Dans le domaine des sciences humaines, le concept de diaspora forme,
depuis plus d’une vingtaine d’années maintenant, un champ de recherche à part
entière. S’appliquant à l’origine à la dispersion des Juifs dans le monde, le terme
de diaspora a connu maintes évolutions, et il est difficile aujourd’hui d’en donner
une définition qui puisse satisfaire le plus grand nombre. De la nécessité, selon
certains, de ne réserver ce terme qu’à des cas de figure bien particuliers, au « tout
diasporique », tous les points de vue se rencontrent et se confrontent parfois.
Vaste sujet donc, auquel trois anthropologues américains, Melvin Ember,
Carol R. Ember et Ian Skoggard, visiblement rôdés aux travaux de longue haleine
puisqu’ils ont déjà dirigé ensemble une Encyclopedia of World Cultures (2) , se sont
attaqués avec cette encyclopédie des diasporas. Pas moins de 120 auteurs, de
nationalités très variées (même si la moitié des contributions sont faites par des
auteurs de nationalité américaine (3)) ont collaboré à cet ouvrage, entièrement rédigé
en langue anglaise. Le but de cette encyclopédie est double : apporter d’une part
une meilleure compréhension générale du phénomène en offrant un large éventail
de cas, sur une période s’étalant de ces siècles derniers à nos jours, et ce dans un
but comparatif, tout en soulignant les particularités de chaque communauté.

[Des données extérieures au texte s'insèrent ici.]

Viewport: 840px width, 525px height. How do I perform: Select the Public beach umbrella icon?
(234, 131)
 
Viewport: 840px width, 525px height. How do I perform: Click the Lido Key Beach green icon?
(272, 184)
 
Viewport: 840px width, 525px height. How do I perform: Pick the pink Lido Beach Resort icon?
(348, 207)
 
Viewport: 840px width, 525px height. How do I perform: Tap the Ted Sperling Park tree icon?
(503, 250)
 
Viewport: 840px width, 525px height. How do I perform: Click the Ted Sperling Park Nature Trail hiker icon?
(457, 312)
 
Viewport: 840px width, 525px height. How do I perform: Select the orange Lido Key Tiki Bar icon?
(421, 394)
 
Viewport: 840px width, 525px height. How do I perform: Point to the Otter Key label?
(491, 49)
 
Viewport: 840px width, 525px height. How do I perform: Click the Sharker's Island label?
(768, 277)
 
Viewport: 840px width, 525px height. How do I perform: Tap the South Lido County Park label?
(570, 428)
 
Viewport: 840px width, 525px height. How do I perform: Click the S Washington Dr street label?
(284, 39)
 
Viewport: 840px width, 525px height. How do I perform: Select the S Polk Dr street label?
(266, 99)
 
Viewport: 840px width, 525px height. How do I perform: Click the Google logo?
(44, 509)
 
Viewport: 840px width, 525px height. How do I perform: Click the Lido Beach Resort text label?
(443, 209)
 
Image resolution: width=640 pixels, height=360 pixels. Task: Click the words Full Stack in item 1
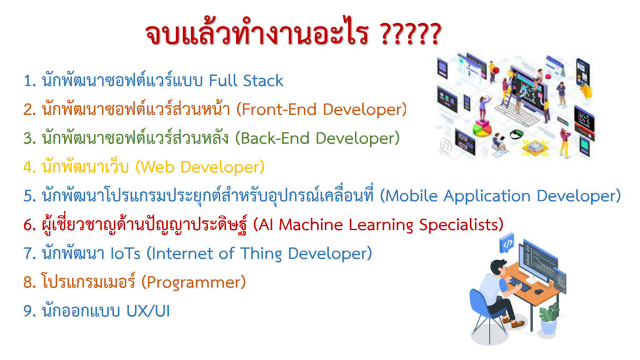click(246, 81)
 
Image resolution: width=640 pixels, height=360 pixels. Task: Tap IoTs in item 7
click(126, 254)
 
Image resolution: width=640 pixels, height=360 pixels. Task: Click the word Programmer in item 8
click(193, 282)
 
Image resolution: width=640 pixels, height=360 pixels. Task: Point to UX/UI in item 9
click(148, 311)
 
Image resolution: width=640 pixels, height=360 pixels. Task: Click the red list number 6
click(29, 225)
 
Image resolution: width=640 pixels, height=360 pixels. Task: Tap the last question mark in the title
click(434, 34)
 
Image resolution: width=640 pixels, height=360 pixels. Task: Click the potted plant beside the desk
click(548, 318)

Comme le rappellent les auteurs dans l’introduction, cet ouvrage est destiné à
un public extrêmement large : aux voyageurs curieux comme aux professeurs ou
aux instances publiques, elle peut servir de base de référence, mais elle peut également se révéler utile aux étudiants et aux chercheurs désirant effectuer des comparaisons entre les différentes diasporas ou se concentrer sur l’étude d’un cas. De
manière générale enfin, les références bibliographiques représentent un état des
lieux de nos connaissances concernant les diasporas dans le monde à l’heure
actuelle.
L’encyclopédie est composée de deux volumes, le premier s’intitulant Overviews and Topics , le second Communities , pour un total de 1 242 pages. On trouve
dans le premier volume la liste des contributeurs, la préface, qui explique notamment l’organisation de l’encyclopédie et des articles, le sommaire, un glossaire et
les deux premières parties de l’encyclopédie. La première partie ( Diaspora Overviews ) établit une vue d’ensemble des diasporas. Les articles décrivent ici des
populations qui ont fait l’expérience de migrations forcées ou volontaires. Sont
évoquées les raisons politiques, économiques et sociales pour lesquelles les
personnes ont quitté leur pays d’origine, ainsi que de brèves descriptions de leur
vie dans les pays d’accueil. La deuxième partie ( Topics ) est organisée en thèmes
par lesquels sont abordés, toujours avec l’exemple de cas particuliers, différents
aspects de la vie des personnes en diaspora (l’art, la politique et l’identité, les
villes et les types de diasporas).
La troisième partie ( Diaspora Communities ) constitue à elle seule le second
volume de cette encyclopédie, en plus d’un index par noms et par sujets d’une
(2) Melvin Ember, Carol R. Ember et Ian Skoggard (dir.), Encyclopedia of World Cultures,
Londres, MacMillan, 2002, 424 p.
(3) Les autres pays représentés sont les suivants : Afrique du Sud, Allemagne, Angleterre,
Australie, Canada, Chine, Corée, Fidji, Finlande, France, Grèce, Hongrie, Indonésie, Israël,
Japon, Kazakhstan, Malaisie, Mexique, Nouvelle-Zélande, Philippines, Russie, Singapour et
Taïwan.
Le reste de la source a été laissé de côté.